##### RECORDS FOR THE TASK

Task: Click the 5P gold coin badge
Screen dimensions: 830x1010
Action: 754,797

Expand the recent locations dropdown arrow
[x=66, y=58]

##########

Each entry above has to be transcribed exactly as it appears.

## RESULT:
Task: Click the 5P gold coin badge
Screen dimensions: 830x1010
Action: 754,797

Expand the recent locations dropdown arrow
[x=66, y=58]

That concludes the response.